One question I always ask folks I work with is “do you have any pain or discomfort” that you associate with your kidneys? I have learned so much about what it is like living with PKD from this single question. While this isn’t specifically a nutrition topic, it for sure is a proactive PKD discussion.
My first question for you is, what do you take to combat or help with pain that is related to PKD, or not? Perhaps you have been told not to use NSAIDS? I bet a lot of you have heard that from your MDs and Healthcare providers.
My second question for you is do you know why you are advised to avoid NSAIDs with Polycystic Kidney Disease? That's just what we are going to do, look a bit deeper at what is driving the recommendations around NSAIDs. We will look at what NSAIDS are, why you are told to avoid them with PKD, and what to do next.
What Are NSAIDs?
NSAIDs is the commonly used abbreviation for “Nonsteroidal Anti-Inflammatory Drugs” which are a class of medication, typically purchased over-the-counter (OTC). They are taken for pain relief, to reduce inflammation, to reduce a fever, and for their blood thinning properties.

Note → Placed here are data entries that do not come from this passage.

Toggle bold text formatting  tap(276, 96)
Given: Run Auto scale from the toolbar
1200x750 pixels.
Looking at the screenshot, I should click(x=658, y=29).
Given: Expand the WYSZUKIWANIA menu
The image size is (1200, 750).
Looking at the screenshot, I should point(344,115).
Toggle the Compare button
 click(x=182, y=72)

The NSAIDs you are most likely familiar with are the OTC medications. Common Names for them are:
- Aspirin (Bayer, Excedrin)
- Ibuprofen (Motrin, Advil)
- Naproxen (Aleve)
There are also prescription-strength NSAIDs. Prescribed, for example, for migraines, RA, and back pain. (1) Two commonly prescribed examples are Celebrex and Voltaren. (2) If you have ever taken any of these meds, you have taken an NSAID.
Your MD might have told you to take low-dose aspirin to help protect against heart disease, cardiovascular disease (CVD). (3) Low-dose aspirin, commonly referred to as baby aspirin, is technically an NSAID. However, it is considered safe for use with impaired kidney function because it is a much lower dose than what is used for pain control. It does not have the same negative effects on the kidneys.
In general, the use of low-dose aspirin, up to 100 mg daily, is considered safe even with reduced kidney function. (4,5) As always, talk with your MD about YOUR specific needs, conditions, and other medications before starting any new OTC medication.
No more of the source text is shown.